EXERCISE - If a line includes the word "rate", it belongs in the count; state the total for the data below and add nothing.

[Stored data entries]
____________________

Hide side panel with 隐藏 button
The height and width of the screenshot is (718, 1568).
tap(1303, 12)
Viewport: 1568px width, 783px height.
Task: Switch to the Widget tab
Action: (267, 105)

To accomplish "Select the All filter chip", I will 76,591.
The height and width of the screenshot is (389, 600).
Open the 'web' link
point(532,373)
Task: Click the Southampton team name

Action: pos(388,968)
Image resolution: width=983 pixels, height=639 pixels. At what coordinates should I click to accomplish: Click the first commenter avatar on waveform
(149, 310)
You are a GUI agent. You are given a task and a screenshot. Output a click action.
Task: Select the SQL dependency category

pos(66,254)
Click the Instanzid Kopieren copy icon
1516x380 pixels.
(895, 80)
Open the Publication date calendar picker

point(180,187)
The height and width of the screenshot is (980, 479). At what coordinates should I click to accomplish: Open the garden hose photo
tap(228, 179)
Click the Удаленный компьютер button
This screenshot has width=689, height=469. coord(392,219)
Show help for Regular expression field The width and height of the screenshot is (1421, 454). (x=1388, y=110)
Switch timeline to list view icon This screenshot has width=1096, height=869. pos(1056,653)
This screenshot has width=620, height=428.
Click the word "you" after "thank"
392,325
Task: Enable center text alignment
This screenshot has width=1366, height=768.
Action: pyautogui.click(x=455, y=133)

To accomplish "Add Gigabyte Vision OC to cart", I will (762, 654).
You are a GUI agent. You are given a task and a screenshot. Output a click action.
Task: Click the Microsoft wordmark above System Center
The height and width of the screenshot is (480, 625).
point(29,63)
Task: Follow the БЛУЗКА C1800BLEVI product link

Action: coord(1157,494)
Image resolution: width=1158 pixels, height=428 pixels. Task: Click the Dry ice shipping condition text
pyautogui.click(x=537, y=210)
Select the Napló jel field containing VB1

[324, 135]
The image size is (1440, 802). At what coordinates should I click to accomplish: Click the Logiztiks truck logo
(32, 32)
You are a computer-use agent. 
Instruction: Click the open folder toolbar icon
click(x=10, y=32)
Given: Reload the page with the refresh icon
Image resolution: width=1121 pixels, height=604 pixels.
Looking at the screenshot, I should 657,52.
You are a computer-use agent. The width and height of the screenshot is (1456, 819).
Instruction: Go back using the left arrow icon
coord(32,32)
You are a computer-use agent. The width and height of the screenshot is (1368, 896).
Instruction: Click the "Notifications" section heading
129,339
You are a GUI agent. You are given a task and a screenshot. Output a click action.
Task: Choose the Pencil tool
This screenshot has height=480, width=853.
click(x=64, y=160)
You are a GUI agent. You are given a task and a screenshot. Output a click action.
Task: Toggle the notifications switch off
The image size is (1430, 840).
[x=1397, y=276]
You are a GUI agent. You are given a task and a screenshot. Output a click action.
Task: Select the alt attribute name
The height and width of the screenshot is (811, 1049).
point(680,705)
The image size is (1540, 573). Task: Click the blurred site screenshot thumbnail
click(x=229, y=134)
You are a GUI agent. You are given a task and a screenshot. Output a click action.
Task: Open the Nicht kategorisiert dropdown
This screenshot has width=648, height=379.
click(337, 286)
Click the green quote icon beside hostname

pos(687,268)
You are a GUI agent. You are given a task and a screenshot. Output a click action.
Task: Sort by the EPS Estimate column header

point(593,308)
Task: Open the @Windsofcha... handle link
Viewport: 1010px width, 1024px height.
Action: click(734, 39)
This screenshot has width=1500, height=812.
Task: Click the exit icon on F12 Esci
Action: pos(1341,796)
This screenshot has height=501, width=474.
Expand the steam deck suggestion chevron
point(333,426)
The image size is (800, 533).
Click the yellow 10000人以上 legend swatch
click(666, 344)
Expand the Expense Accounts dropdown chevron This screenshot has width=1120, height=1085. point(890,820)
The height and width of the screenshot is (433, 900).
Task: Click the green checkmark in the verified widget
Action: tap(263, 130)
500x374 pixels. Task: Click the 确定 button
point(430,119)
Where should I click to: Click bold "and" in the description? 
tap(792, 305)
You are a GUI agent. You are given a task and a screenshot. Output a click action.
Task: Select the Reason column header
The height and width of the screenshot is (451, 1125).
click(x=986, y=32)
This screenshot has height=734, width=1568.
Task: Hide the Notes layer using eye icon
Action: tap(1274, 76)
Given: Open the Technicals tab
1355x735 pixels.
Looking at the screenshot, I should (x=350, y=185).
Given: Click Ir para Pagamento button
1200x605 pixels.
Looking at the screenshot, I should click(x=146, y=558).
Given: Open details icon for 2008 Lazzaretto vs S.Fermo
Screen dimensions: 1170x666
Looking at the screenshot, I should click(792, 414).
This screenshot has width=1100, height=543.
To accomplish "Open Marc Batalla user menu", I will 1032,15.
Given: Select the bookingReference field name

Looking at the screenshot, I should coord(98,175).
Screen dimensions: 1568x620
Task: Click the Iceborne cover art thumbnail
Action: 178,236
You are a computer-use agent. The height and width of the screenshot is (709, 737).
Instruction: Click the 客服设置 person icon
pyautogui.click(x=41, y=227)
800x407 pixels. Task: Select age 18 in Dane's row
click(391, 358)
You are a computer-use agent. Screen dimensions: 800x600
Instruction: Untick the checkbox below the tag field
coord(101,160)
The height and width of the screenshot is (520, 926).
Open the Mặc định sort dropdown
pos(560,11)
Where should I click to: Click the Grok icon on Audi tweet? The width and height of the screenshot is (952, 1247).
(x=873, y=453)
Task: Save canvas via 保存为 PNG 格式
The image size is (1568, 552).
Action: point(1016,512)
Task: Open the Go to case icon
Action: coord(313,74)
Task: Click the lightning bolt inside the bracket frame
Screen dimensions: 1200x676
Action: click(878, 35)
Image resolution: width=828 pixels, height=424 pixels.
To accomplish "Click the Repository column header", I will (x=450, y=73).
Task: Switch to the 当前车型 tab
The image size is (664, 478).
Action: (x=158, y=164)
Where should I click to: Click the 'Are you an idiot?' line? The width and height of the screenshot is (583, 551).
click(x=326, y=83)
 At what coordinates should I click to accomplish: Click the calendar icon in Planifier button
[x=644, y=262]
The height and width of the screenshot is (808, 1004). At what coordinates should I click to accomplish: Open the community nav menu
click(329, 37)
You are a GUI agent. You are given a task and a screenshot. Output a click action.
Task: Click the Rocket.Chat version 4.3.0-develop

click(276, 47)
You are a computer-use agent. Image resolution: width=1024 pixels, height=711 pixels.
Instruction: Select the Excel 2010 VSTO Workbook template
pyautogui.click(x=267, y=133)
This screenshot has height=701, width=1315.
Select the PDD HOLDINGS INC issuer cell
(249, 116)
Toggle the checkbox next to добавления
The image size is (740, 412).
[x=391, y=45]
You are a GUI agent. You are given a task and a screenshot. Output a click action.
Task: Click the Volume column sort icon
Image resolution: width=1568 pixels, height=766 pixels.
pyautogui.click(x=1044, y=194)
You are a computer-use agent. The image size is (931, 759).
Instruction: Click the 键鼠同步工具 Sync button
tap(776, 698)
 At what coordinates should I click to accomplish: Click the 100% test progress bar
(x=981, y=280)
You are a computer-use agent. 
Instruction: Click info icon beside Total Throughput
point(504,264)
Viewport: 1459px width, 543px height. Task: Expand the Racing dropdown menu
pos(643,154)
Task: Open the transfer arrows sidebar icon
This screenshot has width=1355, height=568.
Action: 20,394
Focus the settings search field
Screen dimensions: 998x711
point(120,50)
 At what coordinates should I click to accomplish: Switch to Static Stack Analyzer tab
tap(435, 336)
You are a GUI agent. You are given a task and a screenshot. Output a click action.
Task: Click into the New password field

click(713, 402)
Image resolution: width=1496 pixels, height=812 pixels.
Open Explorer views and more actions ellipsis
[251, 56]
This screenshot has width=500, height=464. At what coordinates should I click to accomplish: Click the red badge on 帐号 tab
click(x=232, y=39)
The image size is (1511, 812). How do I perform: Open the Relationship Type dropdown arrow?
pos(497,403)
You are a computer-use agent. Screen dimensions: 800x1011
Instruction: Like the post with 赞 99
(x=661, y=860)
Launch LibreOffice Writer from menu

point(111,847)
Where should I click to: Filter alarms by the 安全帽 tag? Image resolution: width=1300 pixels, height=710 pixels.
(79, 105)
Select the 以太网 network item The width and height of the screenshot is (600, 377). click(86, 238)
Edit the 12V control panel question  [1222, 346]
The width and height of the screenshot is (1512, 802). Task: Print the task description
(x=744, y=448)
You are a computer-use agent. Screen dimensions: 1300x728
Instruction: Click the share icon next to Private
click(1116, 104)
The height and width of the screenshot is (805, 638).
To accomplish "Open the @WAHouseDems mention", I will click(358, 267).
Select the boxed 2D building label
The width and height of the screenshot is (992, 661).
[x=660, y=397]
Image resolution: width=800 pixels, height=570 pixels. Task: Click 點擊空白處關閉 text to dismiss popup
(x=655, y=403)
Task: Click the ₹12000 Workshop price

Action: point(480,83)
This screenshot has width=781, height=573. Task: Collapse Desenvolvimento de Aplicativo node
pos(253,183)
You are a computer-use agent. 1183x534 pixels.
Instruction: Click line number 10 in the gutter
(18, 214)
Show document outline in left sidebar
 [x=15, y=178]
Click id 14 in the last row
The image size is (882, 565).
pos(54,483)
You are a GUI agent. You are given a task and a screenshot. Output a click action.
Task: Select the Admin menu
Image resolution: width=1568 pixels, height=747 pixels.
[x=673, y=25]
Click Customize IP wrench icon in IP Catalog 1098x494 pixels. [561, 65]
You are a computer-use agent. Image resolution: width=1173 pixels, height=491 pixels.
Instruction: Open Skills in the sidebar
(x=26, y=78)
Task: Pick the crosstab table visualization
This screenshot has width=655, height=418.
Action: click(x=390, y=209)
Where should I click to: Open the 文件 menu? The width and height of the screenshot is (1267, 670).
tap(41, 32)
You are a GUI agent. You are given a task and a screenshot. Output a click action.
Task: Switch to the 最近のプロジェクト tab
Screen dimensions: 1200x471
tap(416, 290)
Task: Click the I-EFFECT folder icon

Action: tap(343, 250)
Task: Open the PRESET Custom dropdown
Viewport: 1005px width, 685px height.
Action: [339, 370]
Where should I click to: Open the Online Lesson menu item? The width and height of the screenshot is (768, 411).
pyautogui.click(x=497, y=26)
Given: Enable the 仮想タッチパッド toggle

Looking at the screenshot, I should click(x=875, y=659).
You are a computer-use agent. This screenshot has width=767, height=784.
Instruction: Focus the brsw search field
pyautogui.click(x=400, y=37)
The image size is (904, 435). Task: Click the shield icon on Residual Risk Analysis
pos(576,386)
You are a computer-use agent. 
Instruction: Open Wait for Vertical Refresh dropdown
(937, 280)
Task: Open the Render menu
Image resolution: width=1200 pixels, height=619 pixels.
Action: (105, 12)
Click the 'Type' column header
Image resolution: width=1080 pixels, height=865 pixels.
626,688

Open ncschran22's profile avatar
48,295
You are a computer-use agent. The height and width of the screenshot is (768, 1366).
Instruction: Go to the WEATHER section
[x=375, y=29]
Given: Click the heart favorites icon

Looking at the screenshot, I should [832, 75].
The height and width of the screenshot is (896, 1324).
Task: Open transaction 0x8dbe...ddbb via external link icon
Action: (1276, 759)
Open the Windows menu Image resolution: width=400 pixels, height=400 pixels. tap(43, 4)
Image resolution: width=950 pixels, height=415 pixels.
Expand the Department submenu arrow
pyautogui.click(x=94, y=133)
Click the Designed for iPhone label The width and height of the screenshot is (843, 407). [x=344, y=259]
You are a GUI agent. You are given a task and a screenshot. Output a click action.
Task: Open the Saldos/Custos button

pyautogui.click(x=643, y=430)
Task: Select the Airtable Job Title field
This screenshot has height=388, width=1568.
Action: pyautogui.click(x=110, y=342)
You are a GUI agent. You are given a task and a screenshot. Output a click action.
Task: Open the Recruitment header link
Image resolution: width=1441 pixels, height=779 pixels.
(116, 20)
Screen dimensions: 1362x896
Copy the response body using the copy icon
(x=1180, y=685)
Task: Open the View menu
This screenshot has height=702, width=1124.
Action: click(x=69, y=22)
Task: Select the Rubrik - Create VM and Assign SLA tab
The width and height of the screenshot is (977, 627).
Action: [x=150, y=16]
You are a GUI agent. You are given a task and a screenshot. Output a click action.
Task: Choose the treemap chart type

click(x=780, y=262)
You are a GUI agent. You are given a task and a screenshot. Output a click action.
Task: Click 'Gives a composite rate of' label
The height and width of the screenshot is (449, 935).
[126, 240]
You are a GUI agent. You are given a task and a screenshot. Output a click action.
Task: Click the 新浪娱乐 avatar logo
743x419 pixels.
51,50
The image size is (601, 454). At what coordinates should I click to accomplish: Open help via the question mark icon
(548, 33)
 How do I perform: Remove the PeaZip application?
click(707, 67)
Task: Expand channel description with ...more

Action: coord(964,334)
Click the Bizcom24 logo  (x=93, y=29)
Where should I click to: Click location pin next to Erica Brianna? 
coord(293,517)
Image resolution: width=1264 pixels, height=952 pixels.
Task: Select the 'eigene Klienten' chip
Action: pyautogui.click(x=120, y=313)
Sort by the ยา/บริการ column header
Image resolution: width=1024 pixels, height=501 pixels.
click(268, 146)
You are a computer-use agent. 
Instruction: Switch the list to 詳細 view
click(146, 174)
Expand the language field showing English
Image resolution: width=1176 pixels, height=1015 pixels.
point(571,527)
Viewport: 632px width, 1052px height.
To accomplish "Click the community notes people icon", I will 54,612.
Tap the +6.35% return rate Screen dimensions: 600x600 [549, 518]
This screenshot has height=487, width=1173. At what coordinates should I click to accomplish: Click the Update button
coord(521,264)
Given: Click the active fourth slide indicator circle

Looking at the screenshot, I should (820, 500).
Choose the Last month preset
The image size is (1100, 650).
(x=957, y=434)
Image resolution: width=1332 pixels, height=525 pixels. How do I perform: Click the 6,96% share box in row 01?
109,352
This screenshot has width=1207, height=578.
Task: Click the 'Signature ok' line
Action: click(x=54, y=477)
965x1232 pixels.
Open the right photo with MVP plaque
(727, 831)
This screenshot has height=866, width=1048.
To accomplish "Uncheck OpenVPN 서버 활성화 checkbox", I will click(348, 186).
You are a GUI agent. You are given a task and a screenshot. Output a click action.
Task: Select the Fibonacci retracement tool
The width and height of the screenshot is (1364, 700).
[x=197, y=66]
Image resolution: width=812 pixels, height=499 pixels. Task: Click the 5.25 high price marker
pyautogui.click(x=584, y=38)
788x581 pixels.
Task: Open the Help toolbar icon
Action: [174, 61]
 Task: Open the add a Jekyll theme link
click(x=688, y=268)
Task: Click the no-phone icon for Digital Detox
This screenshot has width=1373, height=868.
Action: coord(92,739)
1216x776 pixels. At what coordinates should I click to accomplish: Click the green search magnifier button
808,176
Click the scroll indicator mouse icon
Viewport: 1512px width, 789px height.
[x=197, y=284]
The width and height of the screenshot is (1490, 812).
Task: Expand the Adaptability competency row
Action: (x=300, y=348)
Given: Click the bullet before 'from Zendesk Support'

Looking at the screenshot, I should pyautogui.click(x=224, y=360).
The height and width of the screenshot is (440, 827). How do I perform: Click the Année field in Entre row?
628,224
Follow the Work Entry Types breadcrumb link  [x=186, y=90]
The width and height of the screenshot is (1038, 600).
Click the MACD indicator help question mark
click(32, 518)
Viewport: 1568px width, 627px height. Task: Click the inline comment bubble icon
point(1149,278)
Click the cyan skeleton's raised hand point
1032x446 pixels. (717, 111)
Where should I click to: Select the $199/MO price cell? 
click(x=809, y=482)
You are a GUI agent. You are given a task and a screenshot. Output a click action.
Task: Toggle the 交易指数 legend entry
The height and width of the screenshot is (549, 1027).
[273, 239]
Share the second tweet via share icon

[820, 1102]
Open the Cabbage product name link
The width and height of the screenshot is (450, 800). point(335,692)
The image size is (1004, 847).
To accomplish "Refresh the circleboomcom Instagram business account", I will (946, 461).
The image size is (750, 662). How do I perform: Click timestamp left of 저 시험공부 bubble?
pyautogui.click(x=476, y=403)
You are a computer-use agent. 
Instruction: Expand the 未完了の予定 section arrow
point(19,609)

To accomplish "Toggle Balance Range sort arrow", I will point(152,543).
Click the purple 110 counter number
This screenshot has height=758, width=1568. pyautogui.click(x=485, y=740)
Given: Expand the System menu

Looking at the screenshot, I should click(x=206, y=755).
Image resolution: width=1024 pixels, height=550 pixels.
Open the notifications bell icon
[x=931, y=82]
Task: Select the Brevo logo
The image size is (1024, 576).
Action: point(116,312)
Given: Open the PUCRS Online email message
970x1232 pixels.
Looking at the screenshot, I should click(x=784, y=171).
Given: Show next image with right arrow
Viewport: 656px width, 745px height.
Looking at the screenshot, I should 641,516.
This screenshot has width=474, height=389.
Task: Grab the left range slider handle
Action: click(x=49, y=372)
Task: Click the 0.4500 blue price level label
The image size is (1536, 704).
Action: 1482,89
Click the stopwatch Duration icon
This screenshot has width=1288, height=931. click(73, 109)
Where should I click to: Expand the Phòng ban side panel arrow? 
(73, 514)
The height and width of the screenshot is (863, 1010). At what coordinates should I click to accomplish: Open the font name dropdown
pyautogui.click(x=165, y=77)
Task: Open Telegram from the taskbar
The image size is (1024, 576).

____________________

ANSWER FOR THE TASK - 2